*** TASK MATERIAL ***
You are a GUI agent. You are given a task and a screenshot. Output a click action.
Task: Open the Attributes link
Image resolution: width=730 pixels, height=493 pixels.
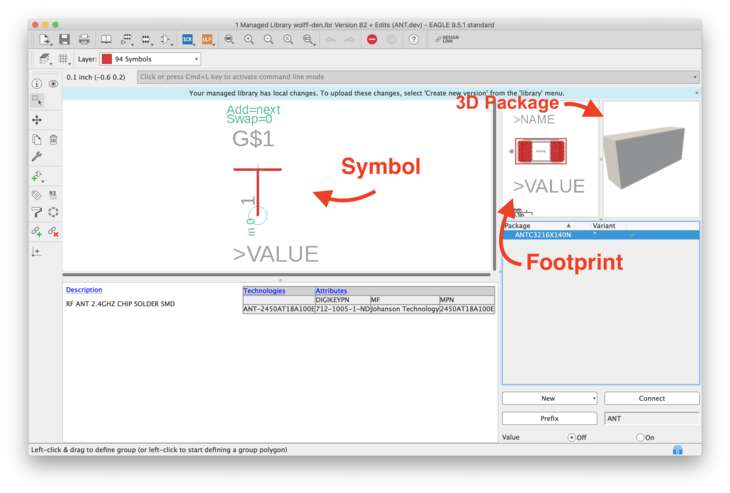tap(331, 290)
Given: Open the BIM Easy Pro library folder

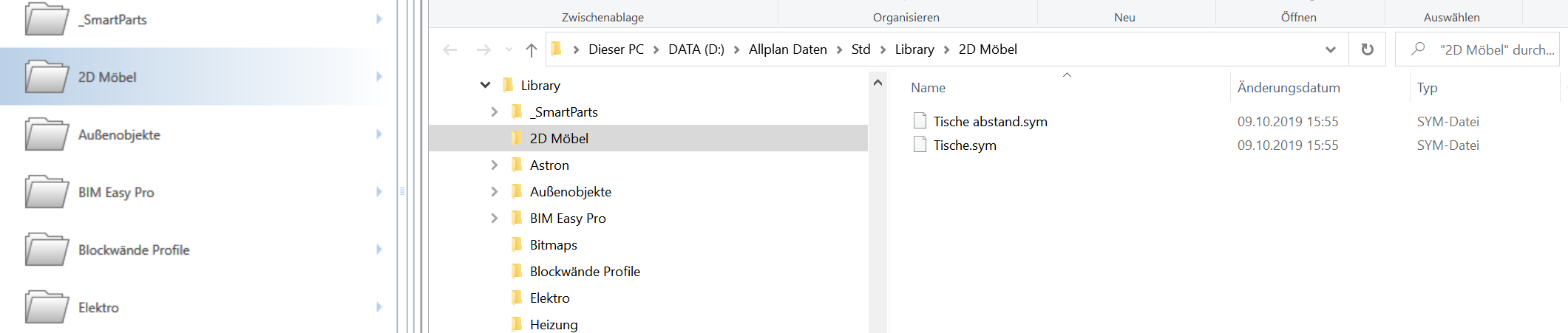Looking at the screenshot, I should click(116, 193).
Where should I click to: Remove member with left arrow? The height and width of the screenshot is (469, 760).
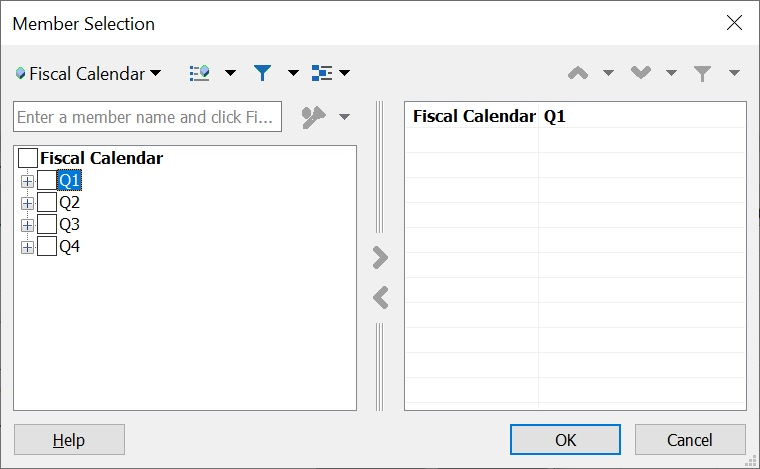click(380, 297)
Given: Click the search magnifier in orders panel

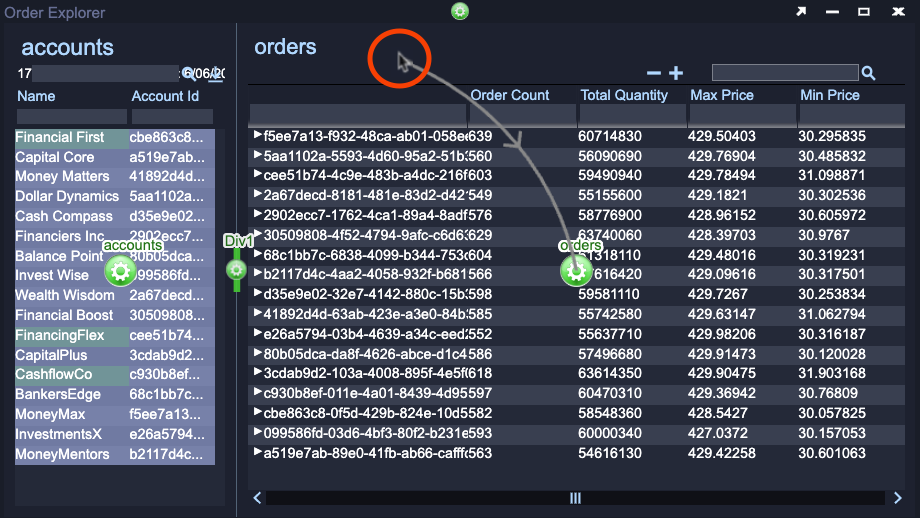Looking at the screenshot, I should (x=868, y=73).
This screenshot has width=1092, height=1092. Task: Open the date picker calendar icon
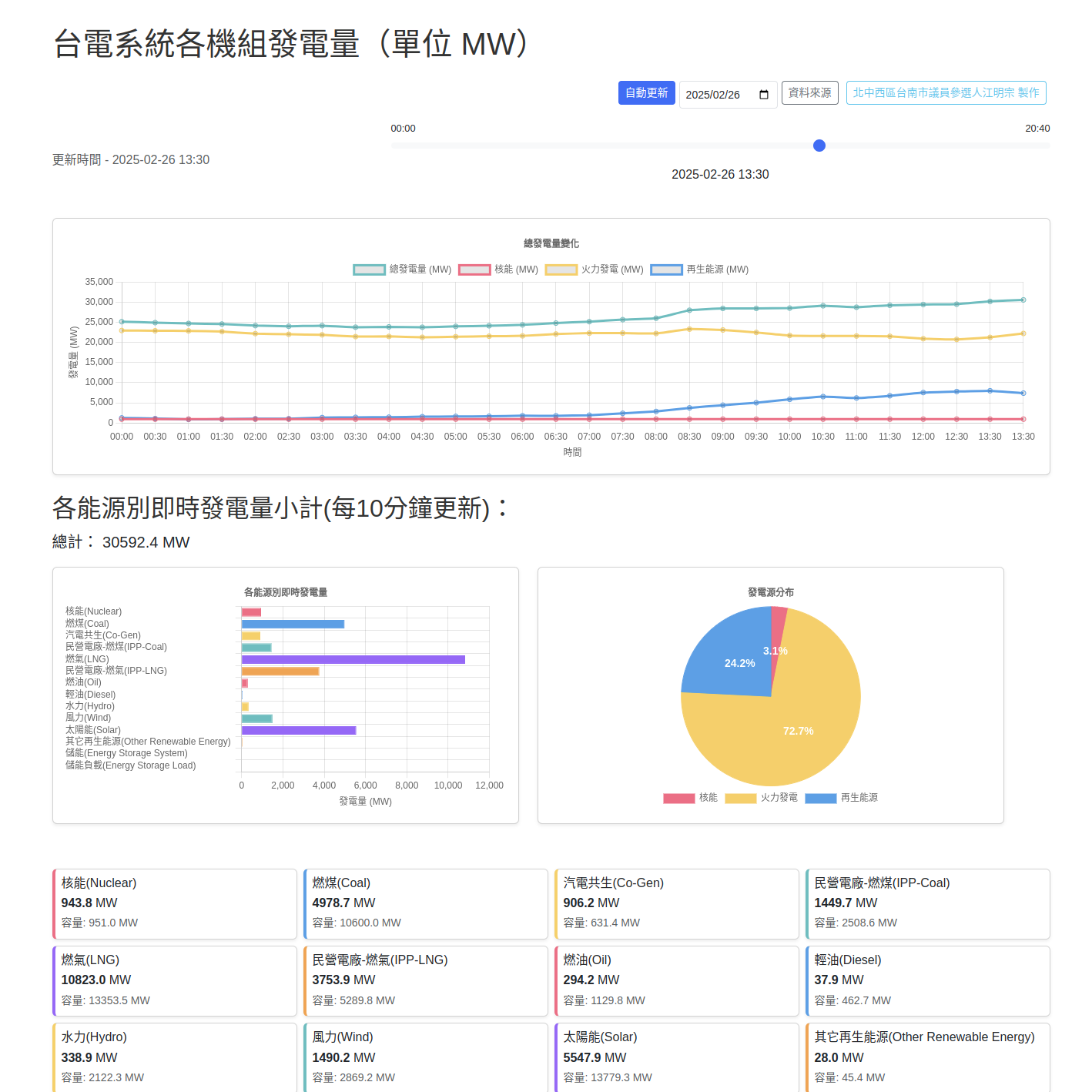tap(763, 95)
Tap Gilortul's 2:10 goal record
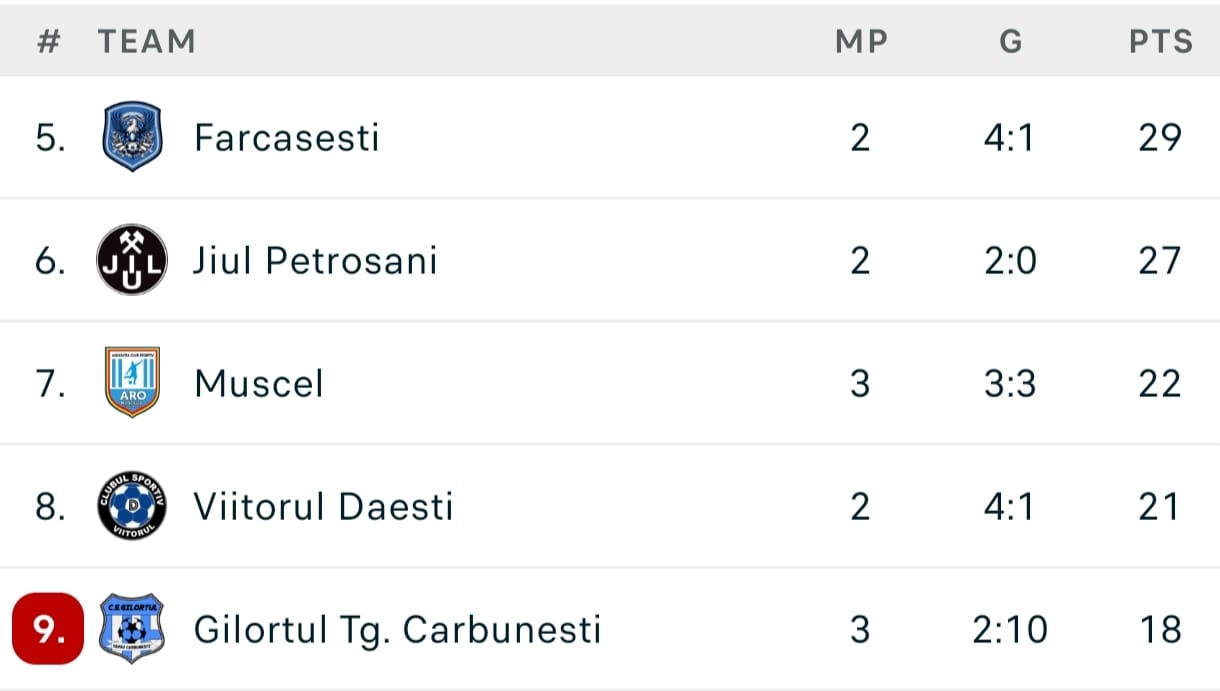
*** End of TASK MATERIAL ***
*PROBLEM REQUIREMENTS:*
Set down exactly the lines between the line containing "This screenshot has" and the end of the records above, both ends included; pictures stay out.

*RESULT BELOW:*
This screenshot has width=1092, height=1092. Task: Open the date picker calendar icon
tap(763, 95)
Tap Gilortul's 2:10 goal record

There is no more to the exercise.